Excerpt provided →
It is imperative to observe why many individuals may come to the conclusion that these two curves are one and the same. James P. Gilbert (Experience and Learning Curves, 2010) provides the basic notion of experience and learning curves, stating that:
“Experience and learning curve models are developed from the basic premise that individuals and organisations acquire knowledge by doing work. By gaining experience through repetition, organisations and individuals develop relatively permanent changes in behaviour or learning. As additional transactions occur in a service, or more products are produced by a manufacturer, the per-unit cost often decreases at a decreasing rate. This phenomenon follows an exponential curve.”

What is asked →
A. In the excerpt on experience and learning curves, find each occurrence of "curve" or "curves" and quote it together with the single word right before it.
B. Write the next part of the excerpt on experience and learning curves, picking up after its final sentence.
The listing that comes next is from a separate source and has no connection to the excerpt on experience and learning curves.

Data listing →
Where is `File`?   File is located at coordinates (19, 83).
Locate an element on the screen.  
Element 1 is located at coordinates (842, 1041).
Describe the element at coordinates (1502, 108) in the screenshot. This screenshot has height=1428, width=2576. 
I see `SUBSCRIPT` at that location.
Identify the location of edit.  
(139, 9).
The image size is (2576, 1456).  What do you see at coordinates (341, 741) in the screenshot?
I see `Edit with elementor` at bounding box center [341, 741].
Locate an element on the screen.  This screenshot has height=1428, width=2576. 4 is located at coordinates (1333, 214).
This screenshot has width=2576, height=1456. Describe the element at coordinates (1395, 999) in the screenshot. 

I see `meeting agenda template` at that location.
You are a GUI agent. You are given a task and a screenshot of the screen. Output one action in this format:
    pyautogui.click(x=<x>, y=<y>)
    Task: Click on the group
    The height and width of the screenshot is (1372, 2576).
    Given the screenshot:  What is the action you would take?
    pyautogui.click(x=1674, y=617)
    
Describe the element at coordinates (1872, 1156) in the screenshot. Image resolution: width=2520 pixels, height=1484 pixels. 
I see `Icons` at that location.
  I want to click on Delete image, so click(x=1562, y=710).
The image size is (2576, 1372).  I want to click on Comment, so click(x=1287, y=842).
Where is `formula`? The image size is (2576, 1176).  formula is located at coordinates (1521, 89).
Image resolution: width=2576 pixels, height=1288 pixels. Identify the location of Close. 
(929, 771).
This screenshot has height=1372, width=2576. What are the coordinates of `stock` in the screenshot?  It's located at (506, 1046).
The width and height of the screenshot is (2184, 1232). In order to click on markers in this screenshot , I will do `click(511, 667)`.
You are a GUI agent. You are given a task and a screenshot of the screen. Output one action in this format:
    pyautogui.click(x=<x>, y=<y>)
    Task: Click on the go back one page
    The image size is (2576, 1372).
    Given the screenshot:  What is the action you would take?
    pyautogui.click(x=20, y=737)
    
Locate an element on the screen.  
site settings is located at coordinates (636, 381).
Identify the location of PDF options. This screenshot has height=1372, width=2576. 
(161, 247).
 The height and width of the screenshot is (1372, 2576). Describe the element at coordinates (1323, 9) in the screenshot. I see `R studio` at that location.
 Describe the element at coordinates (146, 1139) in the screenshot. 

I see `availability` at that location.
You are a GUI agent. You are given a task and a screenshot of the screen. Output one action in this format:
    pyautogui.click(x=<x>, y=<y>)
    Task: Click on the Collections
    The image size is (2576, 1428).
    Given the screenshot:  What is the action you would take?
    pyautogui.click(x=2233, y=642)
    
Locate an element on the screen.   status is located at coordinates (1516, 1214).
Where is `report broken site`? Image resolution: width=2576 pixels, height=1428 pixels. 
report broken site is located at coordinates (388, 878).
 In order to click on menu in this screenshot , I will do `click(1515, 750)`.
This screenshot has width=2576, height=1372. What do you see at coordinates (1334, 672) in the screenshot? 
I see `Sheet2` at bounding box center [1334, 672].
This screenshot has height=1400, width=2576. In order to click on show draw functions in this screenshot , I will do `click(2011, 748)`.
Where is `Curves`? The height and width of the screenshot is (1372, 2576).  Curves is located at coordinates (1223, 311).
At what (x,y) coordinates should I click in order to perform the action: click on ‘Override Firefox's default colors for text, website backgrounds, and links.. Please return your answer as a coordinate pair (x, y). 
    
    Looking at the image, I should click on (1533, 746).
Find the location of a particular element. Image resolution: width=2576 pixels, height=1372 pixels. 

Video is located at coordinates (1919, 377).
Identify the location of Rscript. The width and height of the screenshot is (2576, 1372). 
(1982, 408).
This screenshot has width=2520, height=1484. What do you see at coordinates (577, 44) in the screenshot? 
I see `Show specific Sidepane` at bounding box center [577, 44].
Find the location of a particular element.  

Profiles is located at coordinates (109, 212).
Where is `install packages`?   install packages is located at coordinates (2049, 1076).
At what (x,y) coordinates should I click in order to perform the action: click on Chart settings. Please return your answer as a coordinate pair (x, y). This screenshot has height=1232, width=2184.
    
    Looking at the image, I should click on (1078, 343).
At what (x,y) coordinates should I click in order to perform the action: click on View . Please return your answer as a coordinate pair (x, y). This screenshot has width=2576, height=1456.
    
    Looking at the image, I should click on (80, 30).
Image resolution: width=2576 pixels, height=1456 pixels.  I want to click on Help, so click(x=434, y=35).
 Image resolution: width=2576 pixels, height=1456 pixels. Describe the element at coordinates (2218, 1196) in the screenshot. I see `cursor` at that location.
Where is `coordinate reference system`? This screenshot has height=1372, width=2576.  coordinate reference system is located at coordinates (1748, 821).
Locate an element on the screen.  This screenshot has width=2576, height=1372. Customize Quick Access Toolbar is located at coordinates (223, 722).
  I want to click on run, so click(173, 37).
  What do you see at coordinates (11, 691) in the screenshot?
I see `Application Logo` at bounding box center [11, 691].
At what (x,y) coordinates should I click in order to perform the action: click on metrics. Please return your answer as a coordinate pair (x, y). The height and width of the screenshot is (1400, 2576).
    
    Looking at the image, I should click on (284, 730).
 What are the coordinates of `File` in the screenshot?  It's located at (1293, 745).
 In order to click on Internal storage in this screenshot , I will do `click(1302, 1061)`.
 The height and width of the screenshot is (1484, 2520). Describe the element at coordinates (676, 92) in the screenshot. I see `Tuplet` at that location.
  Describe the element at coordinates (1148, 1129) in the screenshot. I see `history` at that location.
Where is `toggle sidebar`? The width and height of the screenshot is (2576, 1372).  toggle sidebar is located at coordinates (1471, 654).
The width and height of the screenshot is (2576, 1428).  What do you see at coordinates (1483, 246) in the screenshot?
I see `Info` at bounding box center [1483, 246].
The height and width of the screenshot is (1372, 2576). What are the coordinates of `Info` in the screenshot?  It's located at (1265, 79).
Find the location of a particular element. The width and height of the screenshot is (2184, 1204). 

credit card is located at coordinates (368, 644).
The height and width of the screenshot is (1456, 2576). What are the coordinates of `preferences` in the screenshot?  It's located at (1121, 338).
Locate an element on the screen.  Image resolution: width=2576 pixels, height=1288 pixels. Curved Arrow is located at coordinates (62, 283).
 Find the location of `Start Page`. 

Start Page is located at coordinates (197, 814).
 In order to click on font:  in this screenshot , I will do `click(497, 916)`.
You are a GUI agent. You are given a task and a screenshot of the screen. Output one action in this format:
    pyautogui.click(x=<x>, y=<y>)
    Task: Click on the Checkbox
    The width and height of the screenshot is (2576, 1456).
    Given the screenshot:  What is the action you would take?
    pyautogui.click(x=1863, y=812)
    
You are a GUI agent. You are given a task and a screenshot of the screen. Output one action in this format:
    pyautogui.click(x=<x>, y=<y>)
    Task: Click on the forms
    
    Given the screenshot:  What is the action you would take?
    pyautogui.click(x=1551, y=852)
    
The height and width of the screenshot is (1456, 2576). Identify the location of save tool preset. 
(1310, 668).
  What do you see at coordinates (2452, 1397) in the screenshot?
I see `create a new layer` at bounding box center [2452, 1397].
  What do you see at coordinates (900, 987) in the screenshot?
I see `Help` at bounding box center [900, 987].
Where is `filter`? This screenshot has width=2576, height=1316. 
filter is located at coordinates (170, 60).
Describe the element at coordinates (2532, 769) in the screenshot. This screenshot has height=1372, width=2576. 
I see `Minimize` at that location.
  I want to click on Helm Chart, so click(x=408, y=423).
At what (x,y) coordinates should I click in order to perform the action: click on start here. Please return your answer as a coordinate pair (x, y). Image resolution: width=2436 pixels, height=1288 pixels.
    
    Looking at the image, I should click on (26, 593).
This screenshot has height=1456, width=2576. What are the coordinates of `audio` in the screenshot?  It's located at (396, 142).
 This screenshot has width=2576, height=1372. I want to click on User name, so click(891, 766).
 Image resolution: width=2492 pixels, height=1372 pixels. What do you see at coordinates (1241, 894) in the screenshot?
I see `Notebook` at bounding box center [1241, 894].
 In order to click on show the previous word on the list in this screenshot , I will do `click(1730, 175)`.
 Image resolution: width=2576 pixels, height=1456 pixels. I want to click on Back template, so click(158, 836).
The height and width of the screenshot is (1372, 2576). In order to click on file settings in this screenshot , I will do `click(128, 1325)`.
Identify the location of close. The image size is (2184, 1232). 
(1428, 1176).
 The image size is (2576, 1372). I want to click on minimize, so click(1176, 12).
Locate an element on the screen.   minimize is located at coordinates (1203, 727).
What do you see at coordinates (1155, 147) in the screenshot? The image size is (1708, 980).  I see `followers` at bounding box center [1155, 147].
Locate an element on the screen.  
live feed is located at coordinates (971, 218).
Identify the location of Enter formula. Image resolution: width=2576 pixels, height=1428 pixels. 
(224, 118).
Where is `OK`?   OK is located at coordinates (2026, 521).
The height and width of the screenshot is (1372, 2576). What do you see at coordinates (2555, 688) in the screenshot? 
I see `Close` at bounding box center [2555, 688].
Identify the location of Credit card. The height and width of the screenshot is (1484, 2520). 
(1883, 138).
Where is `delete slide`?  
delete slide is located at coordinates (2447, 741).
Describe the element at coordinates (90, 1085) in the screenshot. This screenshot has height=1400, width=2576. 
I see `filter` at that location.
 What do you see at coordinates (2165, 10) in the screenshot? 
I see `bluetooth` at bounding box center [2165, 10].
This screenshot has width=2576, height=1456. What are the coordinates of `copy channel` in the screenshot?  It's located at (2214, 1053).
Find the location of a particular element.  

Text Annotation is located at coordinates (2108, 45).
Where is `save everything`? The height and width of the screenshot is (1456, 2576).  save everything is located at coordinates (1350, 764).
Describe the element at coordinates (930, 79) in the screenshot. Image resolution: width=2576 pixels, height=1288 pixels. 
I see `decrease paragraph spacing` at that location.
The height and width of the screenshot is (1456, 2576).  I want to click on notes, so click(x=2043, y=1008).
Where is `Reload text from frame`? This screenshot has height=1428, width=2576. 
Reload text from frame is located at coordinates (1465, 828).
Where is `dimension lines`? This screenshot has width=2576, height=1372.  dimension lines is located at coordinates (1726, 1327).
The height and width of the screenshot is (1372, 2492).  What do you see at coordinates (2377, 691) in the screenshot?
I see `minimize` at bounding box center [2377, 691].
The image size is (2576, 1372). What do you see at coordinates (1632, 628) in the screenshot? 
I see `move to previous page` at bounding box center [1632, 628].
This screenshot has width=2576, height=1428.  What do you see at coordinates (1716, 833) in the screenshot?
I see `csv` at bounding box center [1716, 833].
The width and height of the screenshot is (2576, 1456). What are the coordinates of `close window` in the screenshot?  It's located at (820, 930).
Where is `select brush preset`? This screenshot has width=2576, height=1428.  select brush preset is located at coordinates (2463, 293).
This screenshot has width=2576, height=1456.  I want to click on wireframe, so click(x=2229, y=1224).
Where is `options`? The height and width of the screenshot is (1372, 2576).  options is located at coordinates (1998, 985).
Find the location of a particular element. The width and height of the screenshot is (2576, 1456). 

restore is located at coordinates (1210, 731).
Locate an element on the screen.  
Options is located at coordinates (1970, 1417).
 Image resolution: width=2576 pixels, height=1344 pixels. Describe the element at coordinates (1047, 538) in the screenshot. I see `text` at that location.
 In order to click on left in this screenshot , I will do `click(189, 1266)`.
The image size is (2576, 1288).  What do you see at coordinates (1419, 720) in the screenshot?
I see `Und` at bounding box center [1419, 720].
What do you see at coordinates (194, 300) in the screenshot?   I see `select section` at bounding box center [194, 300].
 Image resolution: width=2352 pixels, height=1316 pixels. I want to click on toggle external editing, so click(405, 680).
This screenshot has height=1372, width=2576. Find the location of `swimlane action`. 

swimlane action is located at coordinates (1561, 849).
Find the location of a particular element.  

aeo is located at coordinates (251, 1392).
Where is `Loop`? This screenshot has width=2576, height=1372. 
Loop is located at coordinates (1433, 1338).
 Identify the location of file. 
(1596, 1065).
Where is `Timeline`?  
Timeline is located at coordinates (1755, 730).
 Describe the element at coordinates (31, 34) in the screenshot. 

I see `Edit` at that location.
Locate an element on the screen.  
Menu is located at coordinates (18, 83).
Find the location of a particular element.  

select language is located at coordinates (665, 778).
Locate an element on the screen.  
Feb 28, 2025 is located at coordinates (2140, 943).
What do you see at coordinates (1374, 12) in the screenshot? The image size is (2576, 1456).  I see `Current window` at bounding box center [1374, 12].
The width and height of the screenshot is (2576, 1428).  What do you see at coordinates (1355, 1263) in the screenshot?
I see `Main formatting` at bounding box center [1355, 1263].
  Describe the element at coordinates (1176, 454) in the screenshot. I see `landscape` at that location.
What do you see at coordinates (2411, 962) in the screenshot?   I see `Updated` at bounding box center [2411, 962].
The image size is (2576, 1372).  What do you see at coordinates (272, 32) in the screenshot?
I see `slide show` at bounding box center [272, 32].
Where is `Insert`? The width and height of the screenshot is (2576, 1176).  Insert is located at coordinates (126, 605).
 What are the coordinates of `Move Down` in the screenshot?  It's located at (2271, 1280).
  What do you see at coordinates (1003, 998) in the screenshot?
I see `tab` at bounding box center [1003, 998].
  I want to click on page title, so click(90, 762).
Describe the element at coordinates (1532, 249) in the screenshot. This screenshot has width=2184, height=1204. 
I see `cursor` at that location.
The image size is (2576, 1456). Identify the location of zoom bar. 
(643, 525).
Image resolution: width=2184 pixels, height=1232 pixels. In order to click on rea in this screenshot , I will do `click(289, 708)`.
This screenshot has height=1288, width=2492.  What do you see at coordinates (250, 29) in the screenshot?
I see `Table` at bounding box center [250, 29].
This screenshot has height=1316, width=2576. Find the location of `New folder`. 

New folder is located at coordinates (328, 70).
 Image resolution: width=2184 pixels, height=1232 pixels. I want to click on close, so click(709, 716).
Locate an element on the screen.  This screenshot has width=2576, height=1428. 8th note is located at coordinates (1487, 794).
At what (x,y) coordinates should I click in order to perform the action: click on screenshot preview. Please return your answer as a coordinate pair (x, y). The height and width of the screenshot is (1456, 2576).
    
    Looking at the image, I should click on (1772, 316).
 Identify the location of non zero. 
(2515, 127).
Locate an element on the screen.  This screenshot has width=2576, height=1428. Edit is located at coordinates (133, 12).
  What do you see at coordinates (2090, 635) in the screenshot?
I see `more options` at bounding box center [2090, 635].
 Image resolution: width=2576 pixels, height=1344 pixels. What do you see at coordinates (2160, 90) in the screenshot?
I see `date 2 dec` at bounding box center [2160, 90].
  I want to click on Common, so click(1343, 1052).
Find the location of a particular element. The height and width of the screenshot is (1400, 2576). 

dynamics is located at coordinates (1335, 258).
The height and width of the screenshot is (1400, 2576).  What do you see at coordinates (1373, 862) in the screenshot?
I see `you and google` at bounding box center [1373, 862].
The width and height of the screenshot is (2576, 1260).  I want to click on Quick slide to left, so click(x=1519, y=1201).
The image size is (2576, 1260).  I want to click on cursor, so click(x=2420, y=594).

Task responses →
A.
two curves
Learning Curves
learning curves
learning curve
exponential curve

B.
The frequent interchangeable use of the terms learning curve and experience curve can be easily disproved upon examination of their respective definitions, which differ. John L. Colley (1991, p.1) postulates that “the learning curve expresses graphically the observable exponential increase in the cumulative volume of production as costs are reduced due to a reduction in labour input hours as workers learn their jobs (i.e. cumulative learning experience)”. Contrastingly, the experience curve applies to process orientated as well as labour intensive production methods, as according to Hall and Howell (1985, p.197-212) “the experience curve is an analytical tool designed to quantify the rate at which experience of accumulated output, to date, affects total lifetime costs”. Gilbert (Experience and Learning Curves, 2010) best summarises the differences between learning and experience curves: “the experience curve is broader than the learning curve with respect to the costs covered, the range of output during which the reductions in costs take place, and the causes of reduction”.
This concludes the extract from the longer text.